═══ TEXTAUSZUG

Summertime
In den Sommermonaten waren viele Musikerinnen und Musiker unterwegs. Sie besuchten ihre Familien, traten bei Festivals auf, nahmen an Meisterkursen teil oder legten das Instrument einmal beiseite. Doch was bedeutet diese Zeit für sie tatsächlich?
Matthias von Orelli — Der Cellist Joachim Müller-Crépon (JMC), der Pianist Alexander Boeschoten (AB) und die Trompeterin Manuela Fuchs (MF) geben in einem Gespräch Auskunft, wie sie den Sommer verbracht haben, welche Bedeutung diese Zeit für sie hat und welchen Stellenwert ihre Ausbildung an einer Schweizer Musikhochschule hat.
Stellen Sie sich doch bitte kurz vor…
MF: Aufgewachsen auf einem Luzerner Bauernhof, wollte ich schon als kleines Mädchen Trompete lernen. Ob Filmmusik oder die hiesige Dorfmusik als Inspirationsquelle diente kann ich nicht mit abschliessender Sicherheit beantworten. Ich schätze die stilistische Vielfalt, welche dieses Instrument mit sich bringt sehr und lebe es mit meiner klassischen Ausbildung so gut es geht aus.
JMC: Ich bin Cellist, 29 Jahre alt, in Zürich aufgewachsen, und ich habe vor einem Jahr mein Studium in Basel bei Thomas Demenga mit einem Master in Solo Performance abgeschlossen.
AB: Ich bin auch nur ein Mensch…
An welcher Schweizer Musikhochschule haben Sie studiert?
MF: Den Bachelor absolvierte ich bei Laurent Tinguely an der Zürcher Hochschule der Künste, für den Orchester- und Solistenmaster wechselte ich zu Klaus Schuhwerk an die Hochschule für Musik Basel.
JMC: Als Jungstudent war ich in Zürich und Winterthur, damals HMT, heute ZHdK. Dort habe ich auch mit einem Bachelor in Musik abgeschlossen. Nach einer Weile im Ausland habe ich in Basel meinen Pädagogik-Master und, wie gesagt, den Solo Performance Master gemacht.
AB: Ich habe meine Ausbildung an der Musik-Akademie Basel bei Ronald Brautigam und in Zürich an der ZHdK bei Homero Francesch geniessen dürfen.
Die Sommer- und Ferienzeit geht nun zu Ende. Wie haben Sie diese Monate verbracht?

══════

» **AUFGABEN**:
1) Wie alt ist der Cellist laut dem Interview über den Musikersommer?
2) Nennen Sie alle Lehrerinnen und Lehrer, bei denen die drei Befragten im Interview über den Musikersommer laut eigener Aussage studiert haben.
3) Führen Sie das Interview über den Musikersommer im Anschluss an dessen letzten Satz fort.

═══ VERFÜGBARE DATEN

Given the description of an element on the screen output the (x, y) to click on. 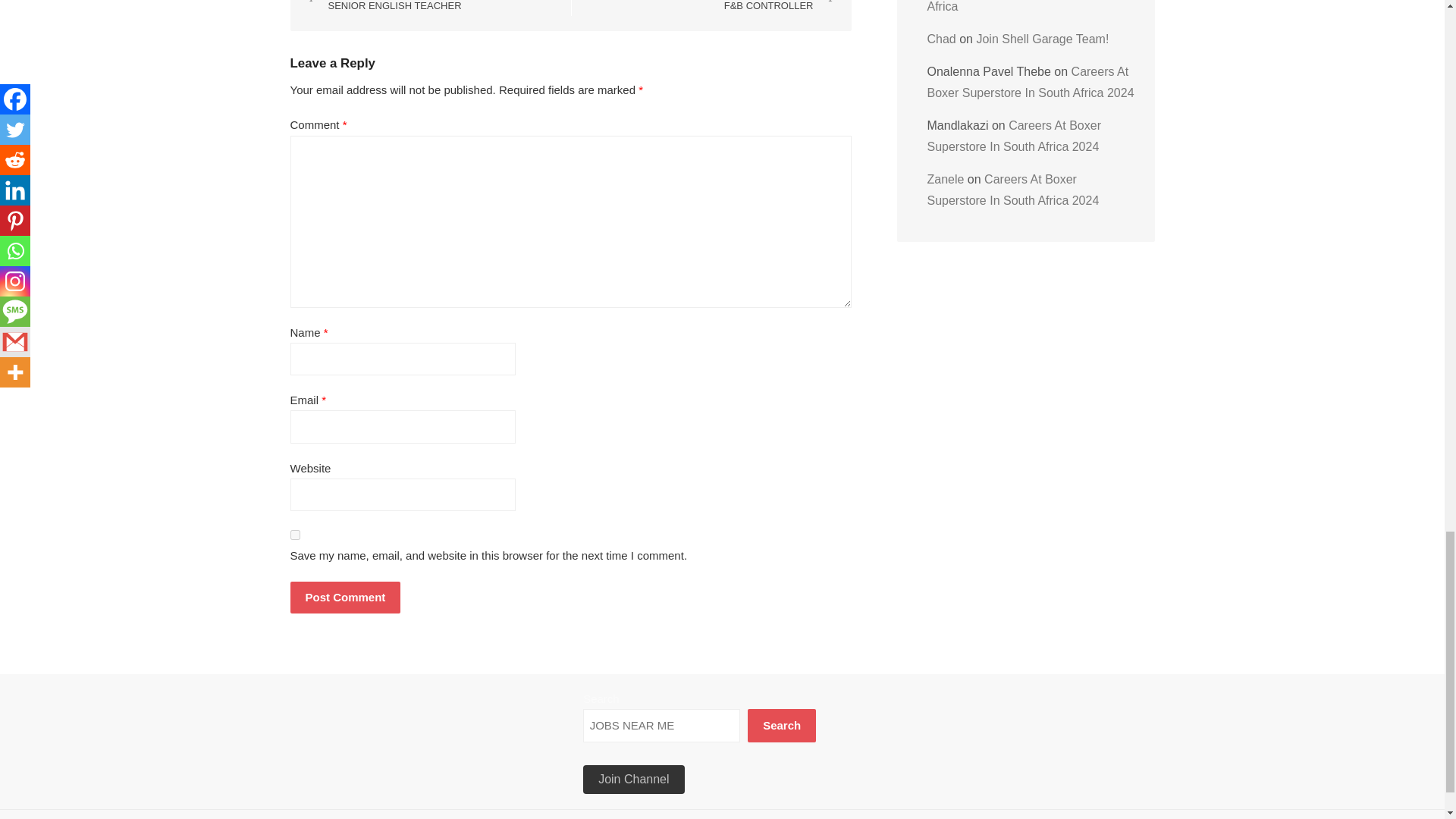
Post Comment (382, 7)
yes (344, 596)
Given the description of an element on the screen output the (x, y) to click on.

══════

» **LÖSUNGEN**:
1) Er ist 29 Jahre alt.

2) Thomas Demenga, Laurent Tinguely, Klaus Schuhwerk, Ronald Brautigam, Homero Francesch

3)
MF: Ein Highlight war sicherlich die Zeit beim Davos Festival, eine Inspirationsquelle sondergleichen mit vielen hervorragenden Musikern und einer einzigartigen Energie. Eine Woche ging für den Umzug drauf, sonst gab es viele kleinere Engagements, darum hat sich keine längere Pause ergeben, um richtig abschalten zu können. Nach einer Woche Pause brauche ich wieder etwa eine Woche sauberen Aufbau – ich vergleiche es gerne mit einem Spitzensportler, der rennt den Marathon normalerweise auch nicht ohne Training.
JMC: Da ich seit einem Jahr eine Stelle am Konservatorium Bern habe, waren meine Ferien auf gut sechs Wochen beschränkt. Ich war bis Mitte Juli noch sehr beschäftigt mit Unterrichten und Konzerten und habe mir dann von Ende Juli bis Mitte August eine kleine Auszeit in Südafrika gegönnt, wo ich zwei Jahre studiert habe und noch immer viele Freunde habe. Mein Instrument hat mich begleitet, und somit konnte ich dort auch Konzerte spielen und mich auf die kommende Konzertsaison vorbereiten.
AB: Ferienzeit gibt es für einen Musiker eigentlich nicht. Trotzdem ist der Sommer eine besondere Zeit, da der Konzertbetrieb in den Städten stillsteht und sich das kreative Schaffen in diversen wunderbaren Festivals bündelt.
Was bedeutet für Sie Ferien? Ist es tatsächlich eine Zeit zum Ausspannen oder vielmehr eine Zeit, sich vom Alltag des Studiums zu erholen?
MF: Für mich sind es nebst übefreier Zeit auch Tage ohne Organisations- und Büroarbeiten, was fast wichtiger ist, um den Kopf frei zu kriegen, zumal sich bei mir diese mentalen to-do-Listen nicht per Knopfdruck abstellen lassen.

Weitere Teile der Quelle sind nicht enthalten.